Written task ▸ Extract the lines from the one containing "slide title ROI評価と重視指標の関係性【1】" through the one containing "point(272,150)", inclusive, and repeat them unchanged.

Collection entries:
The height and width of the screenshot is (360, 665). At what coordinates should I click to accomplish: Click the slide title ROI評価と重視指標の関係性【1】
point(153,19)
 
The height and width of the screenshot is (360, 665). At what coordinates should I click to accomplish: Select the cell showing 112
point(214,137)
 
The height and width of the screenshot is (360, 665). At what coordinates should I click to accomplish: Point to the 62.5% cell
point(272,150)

...

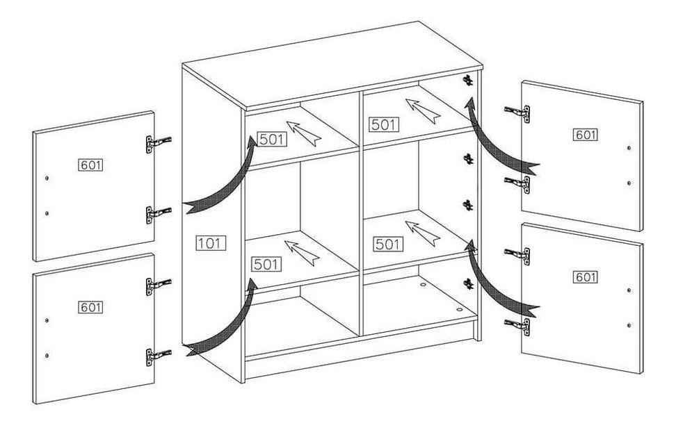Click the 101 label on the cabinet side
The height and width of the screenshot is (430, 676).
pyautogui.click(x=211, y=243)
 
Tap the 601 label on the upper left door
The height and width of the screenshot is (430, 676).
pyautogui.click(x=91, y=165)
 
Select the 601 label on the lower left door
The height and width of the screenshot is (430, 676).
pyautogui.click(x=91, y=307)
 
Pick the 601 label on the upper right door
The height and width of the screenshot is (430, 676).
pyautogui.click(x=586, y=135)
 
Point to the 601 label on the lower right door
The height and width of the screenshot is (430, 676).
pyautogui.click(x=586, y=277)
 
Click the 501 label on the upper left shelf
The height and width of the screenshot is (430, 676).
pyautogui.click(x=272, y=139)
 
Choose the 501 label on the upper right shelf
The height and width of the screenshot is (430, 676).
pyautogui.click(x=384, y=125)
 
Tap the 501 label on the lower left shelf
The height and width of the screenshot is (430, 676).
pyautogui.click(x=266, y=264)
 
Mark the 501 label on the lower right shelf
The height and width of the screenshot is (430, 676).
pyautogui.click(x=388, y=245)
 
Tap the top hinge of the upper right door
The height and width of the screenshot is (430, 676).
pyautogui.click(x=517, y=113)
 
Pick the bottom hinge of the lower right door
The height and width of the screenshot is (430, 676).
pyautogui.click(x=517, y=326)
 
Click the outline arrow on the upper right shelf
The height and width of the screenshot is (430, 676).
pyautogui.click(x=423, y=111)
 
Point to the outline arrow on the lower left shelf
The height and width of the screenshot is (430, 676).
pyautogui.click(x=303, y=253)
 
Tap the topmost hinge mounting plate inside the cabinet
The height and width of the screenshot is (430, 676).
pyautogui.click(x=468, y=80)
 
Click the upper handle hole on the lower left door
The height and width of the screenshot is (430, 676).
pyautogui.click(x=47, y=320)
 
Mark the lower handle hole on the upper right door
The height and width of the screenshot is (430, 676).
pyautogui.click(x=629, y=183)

Solved problem ▸
The height and width of the screenshot is (360, 665). At what coordinates should I click to accomplish: Click the slide title ROI評価と重視指標の関係性【1】
point(153,19)
 
The height and width of the screenshot is (360, 665). At what coordinates should I click to accomplish: Select the cell showing 112
point(214,137)
 
The height and width of the screenshot is (360, 665). At what coordinates should I click to accomplish: Point to the 62.5% cell
point(272,150)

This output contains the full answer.